Kristian is probably most well-known for his performance as Hodor in Game Of Thrones, but he also appeared more recently in the comedy Our Flag Means Death.
Jake Quickenden

Jake Quickenden is a reality TV veteran at this point, famously finishing in second place in the jungle mere weeks after being voted off The X Factor back in 2014.
Since then, he’s also appeared in Celebrity SAS: Who Dares Wins and Dancing On Ice, which he won the year the ITV skating show was revived in 2018.
The Sun has claimed that, since Jake joined the cast of the CBBC series Jamie Johnson FC, Strictly bosses are now considering him to be “in the BBC stables”, therefore “part of the gang” and a suitable candidate for Strictly 2026.
Tom Parker Bowles

Last year, Tom Parker Bowles was named in the press as a hot favourite for the Strictly Come Dancing line-up, but ultimately wound up not being part of the cast.
Tom is best known for being a food critic and writer – plus, as his name suggests, the son of Queen Camilla and her first husband Andrew Parker-Bowles.
Because he was reported to be at the top of producers’ wishlists in 2025, many outlets are already suggesting that he might make it onto this year’s series instead.
Roman Kemp

Alright, this is one we’d say should probably be taken with a pinch of salt, but stay with us.
In mid-June, former Strictly Come Dancing finalist Emma Barton was being interviewed by Roman Kemp on The One Show, where she took a moment to reflect on her time on the BBC competition series.
She claimed: “It’s nerve-racking, isn’t it?

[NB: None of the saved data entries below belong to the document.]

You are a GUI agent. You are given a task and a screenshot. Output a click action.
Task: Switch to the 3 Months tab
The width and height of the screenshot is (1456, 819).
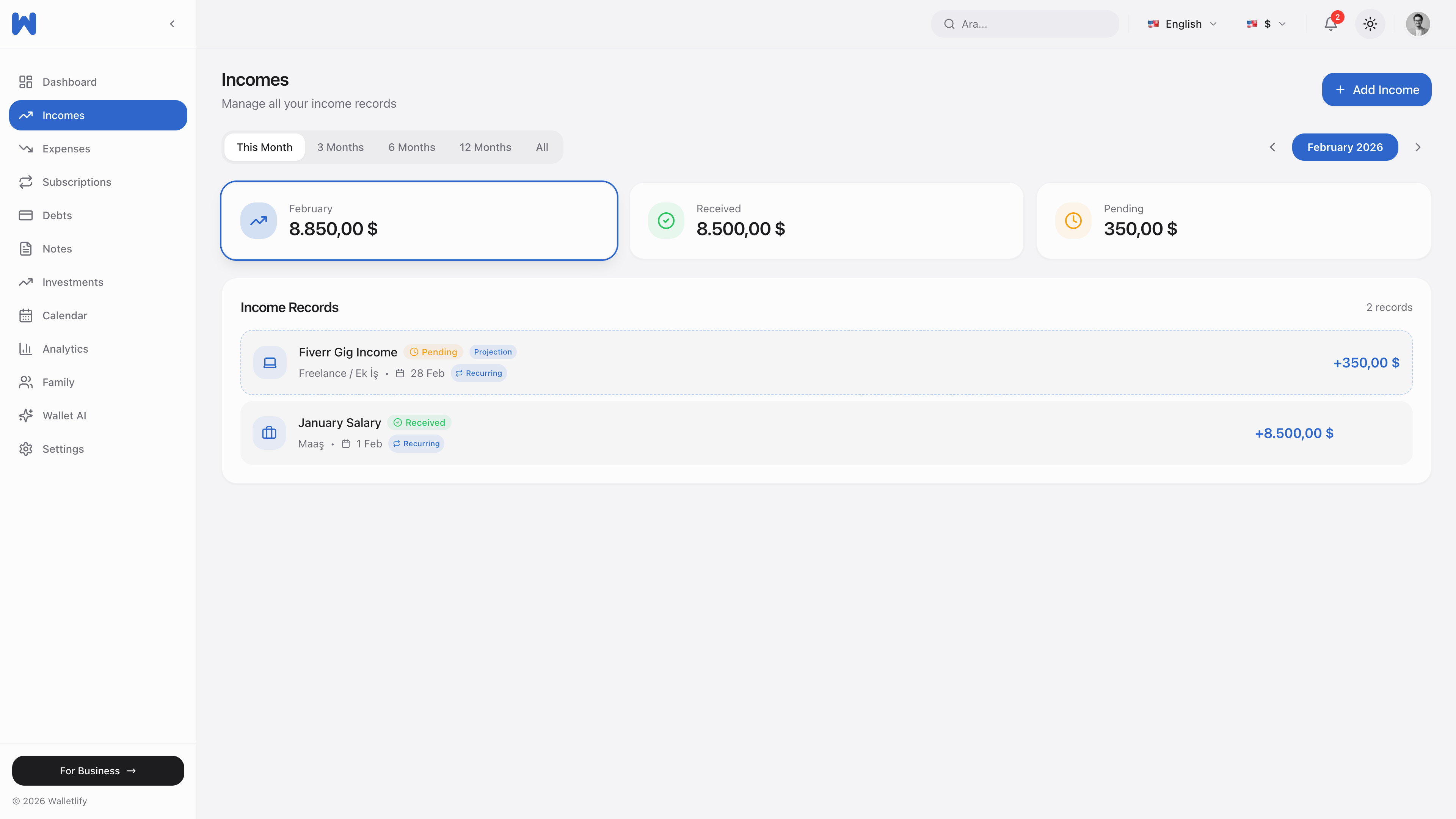click(340, 147)
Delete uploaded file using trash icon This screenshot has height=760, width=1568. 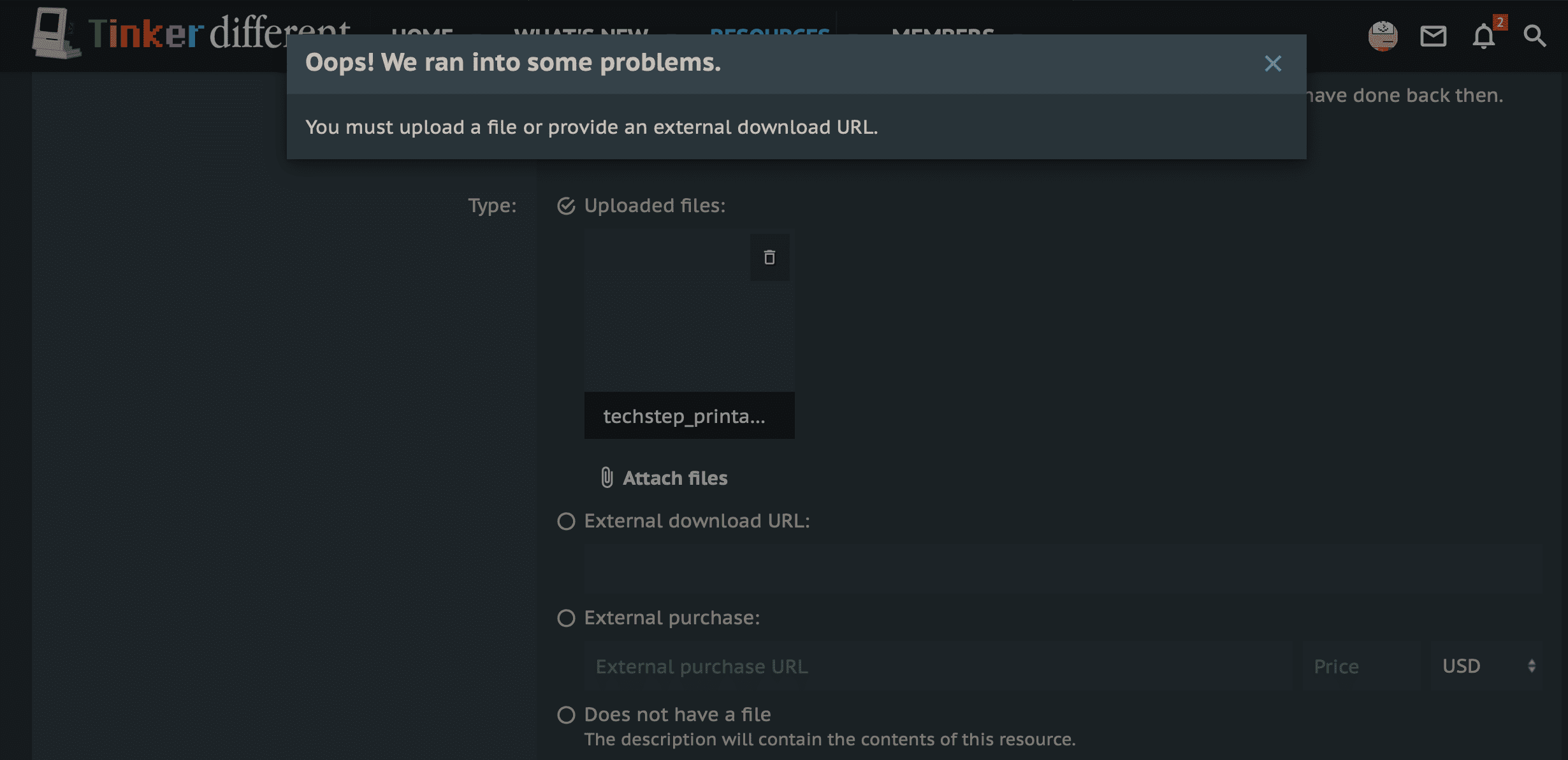[769, 257]
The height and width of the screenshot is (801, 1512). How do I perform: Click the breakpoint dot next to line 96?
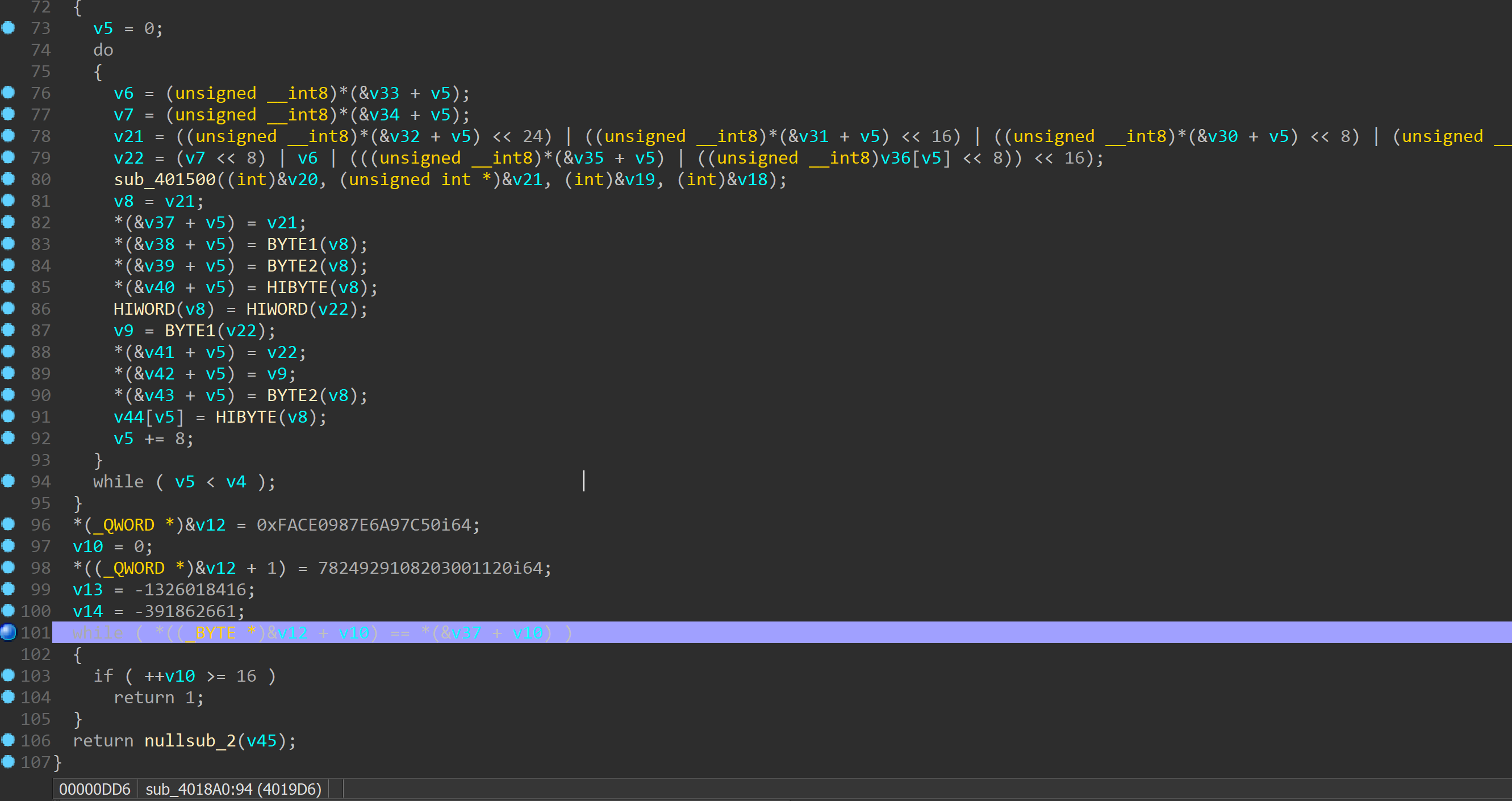pos(8,524)
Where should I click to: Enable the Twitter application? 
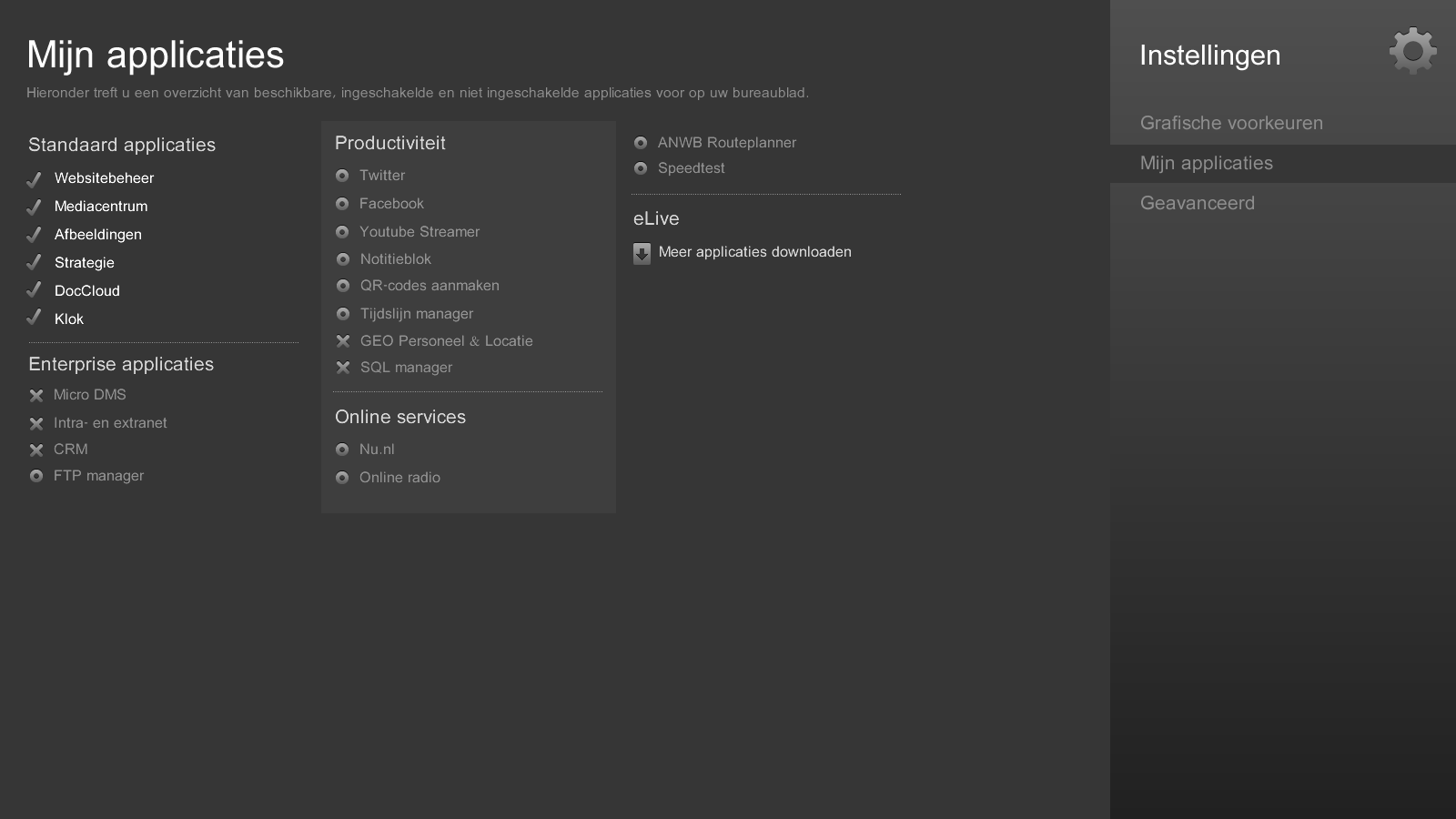(343, 175)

And it’s scary?”
“Roman, you know, as well…” Emma added, to which Roman quickly interjected: “I have never done it! I’ve never done it.”
However, the faux pas led many to question whether Emma may have let slip something that she shouldn’t have, with Roman having been named in the press as a potential Strictly contestant numerous times in the past.
For now, at least, the BBC is staying tight-lipped on all Strictly Come Dancing casting rumours, ahead of the show’s return to our screens in the autumn.